» Short exercise:
Can you render every line of the records below as a two-column Markdown table headed "Row" and "Line", numbering the rows and leaving out blank lines?

Word and element pointing records
>>
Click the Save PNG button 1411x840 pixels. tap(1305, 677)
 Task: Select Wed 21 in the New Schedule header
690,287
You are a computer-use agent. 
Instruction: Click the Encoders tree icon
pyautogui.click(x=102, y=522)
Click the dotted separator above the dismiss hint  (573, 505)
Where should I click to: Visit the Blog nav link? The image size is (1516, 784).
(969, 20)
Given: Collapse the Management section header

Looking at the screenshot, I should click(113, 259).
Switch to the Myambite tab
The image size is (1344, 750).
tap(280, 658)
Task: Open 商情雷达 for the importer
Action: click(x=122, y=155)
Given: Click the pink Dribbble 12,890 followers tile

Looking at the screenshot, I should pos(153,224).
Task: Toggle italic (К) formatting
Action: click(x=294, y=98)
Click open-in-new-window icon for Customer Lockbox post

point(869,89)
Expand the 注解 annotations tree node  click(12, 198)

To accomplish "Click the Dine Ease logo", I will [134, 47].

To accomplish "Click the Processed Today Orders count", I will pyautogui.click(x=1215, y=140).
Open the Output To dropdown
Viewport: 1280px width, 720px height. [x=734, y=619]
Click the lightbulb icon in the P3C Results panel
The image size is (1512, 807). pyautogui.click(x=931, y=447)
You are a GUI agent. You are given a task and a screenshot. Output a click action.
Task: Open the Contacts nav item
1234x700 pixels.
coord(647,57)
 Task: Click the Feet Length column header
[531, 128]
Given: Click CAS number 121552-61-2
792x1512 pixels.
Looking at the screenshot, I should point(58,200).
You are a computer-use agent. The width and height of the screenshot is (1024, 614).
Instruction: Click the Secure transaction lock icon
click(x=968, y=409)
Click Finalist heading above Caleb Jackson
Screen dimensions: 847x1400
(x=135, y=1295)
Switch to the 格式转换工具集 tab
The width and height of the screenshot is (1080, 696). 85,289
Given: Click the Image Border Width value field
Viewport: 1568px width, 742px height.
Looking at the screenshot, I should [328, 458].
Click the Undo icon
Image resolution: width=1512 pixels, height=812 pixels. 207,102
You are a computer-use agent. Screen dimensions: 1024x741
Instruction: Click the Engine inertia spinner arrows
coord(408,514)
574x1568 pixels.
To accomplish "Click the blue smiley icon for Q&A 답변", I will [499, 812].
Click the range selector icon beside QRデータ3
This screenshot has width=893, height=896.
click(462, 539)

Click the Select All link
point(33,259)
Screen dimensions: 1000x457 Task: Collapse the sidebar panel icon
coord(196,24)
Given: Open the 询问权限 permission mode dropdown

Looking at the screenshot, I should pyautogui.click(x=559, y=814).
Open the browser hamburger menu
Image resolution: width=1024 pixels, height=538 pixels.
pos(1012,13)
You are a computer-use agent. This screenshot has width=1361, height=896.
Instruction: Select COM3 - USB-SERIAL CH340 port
<<
» Full solution:
| Row | Line |
|---|---|
| 1 | Click the Save PNG button 1411x840 pixels. tap(1305, 677) |
| 2 |  Task: Select Wed 21 in the New Schedule header |
| 3 | 690,287 |
| 4 | You are a computer-use agent.  |
| 5 | Instruction: Click the Encoders tree icon |
| 6 | pyautogui.click(x=102, y=522) |
| 7 | Click the dotted separator above the dismiss hint  (573, 505) |
| 8 | Where should I click to: Visit the Blog nav link? The image size is (1516, 784). |
| 9 | (969, 20) |
| 10 | Given: Collapse the Management section header |
| 11 | Looking at the screenshot, I should click(113, 259). |
| 12 | Switch to the Myambite tab |
| 13 | The image size is (1344, 750). |
| 14 | tap(280, 658) |
| 15 | Task: Open 商情雷达 for the importer |
| 16 | Action: click(x=122, y=155) |
| 17 | Given: Click the pink Dribbble 12,890 followers tile |
| 18 | Looking at the screenshot, I should pos(153,224). |
| 19 | Task: Toggle italic (К) formatting |
| 20 | Action: click(x=294, y=98) |
| 21 | Click open-in-new-window icon for Customer Lockbox post |
| 22 | point(869,89) |
| 23 | Expand the 注解 annotations tree node  click(12, 198) |
| 24 | To accomplish "Click the Dine Ease logo", I will [134, 47]. |
| 25 | To accomplish "Click the Processed Today Orders count", I will pyautogui.click(x=1215, y=140). |
| 26 | Open the Output To dropdown |
| 27 | Viewport: 1280px width, 720px height. [x=734, y=619] |
| 28 | Click the lightbulb icon in the P3C Results panel |
| 29 | The image size is (1512, 807). pyautogui.click(x=931, y=447) |
| 30 | You are a GUI agent. You are given a task and a screenshot. Output a click action. |
| 31 | Task: Open the Contacts nav item |
| 32 | 1234x700 pixels. |
| 33 | coord(647,57) |
| 34 |  Task: Click the Feet Length column header |
| 35 | [531, 128] |
| 36 | Given: Click CAS number 121552-61-2 |
| 37 | 792x1512 pixels. |
| 38 | Looking at the screenshot, I should point(58,200). |
| 39 | You are a computer-use agent. The width and height of the screenshot is (1024, 614). |
| 40 | Instruction: Click the Secure transaction lock icon |
| 41 | click(x=968, y=409) |
| 42 | Click Finalist heading above Caleb Jackson |
| 43 | Screen dimensions: 847x1400 |
| 44 | (x=135, y=1295) |
| 45 | Switch to the 格式转换工具集 tab |
| 46 | The width and height of the screenshot is (1080, 696). 85,289 |
| 47 | Given: Click the Image Border Width value field |
| 48 | Viewport: 1568px width, 742px height. |
| 49 | Looking at the screenshot, I should [328, 458]. |
| 50 | Click the Undo icon |
| 51 | Image resolution: width=1512 pixels, height=812 pixels. 207,102 |
| 52 | You are a computer-use agent. Screen dimensions: 1024x741 |
| 53 | Instruction: Click the Engine inertia spinner arrows |
| 54 | coord(408,514) |
| 55 | 574x1568 pixels. |
| 56 | To accomplish "Click the blue smiley icon for Q&A 답변", I will [499, 812]. |
| 57 | Click the range selector icon beside QRデータ3 |
| 58 | This screenshot has width=893, height=896. |
| 59 | click(462, 539) |
| 60 | Click the Select All link |
| 61 | point(33,259) |
| 62 | Screen dimensions: 1000x457 Task: Collapse the sidebar panel icon |
| 63 | coord(196,24) |
| 64 | Given: Open the 询问权限 permission mode dropdown |
| 65 | Looking at the screenshot, I should pyautogui.click(x=559, y=814). |
| 66 | Open the browser hamburger menu |
| 67 | Image resolution: width=1024 pixels, height=538 pixels. |
| 68 | pos(1012,13) |
| 69 | You are a computer-use agent. This screenshot has width=1361, height=896. |
| 70 | Instruction: Select COM3 - USB-SERIAL CH340 port |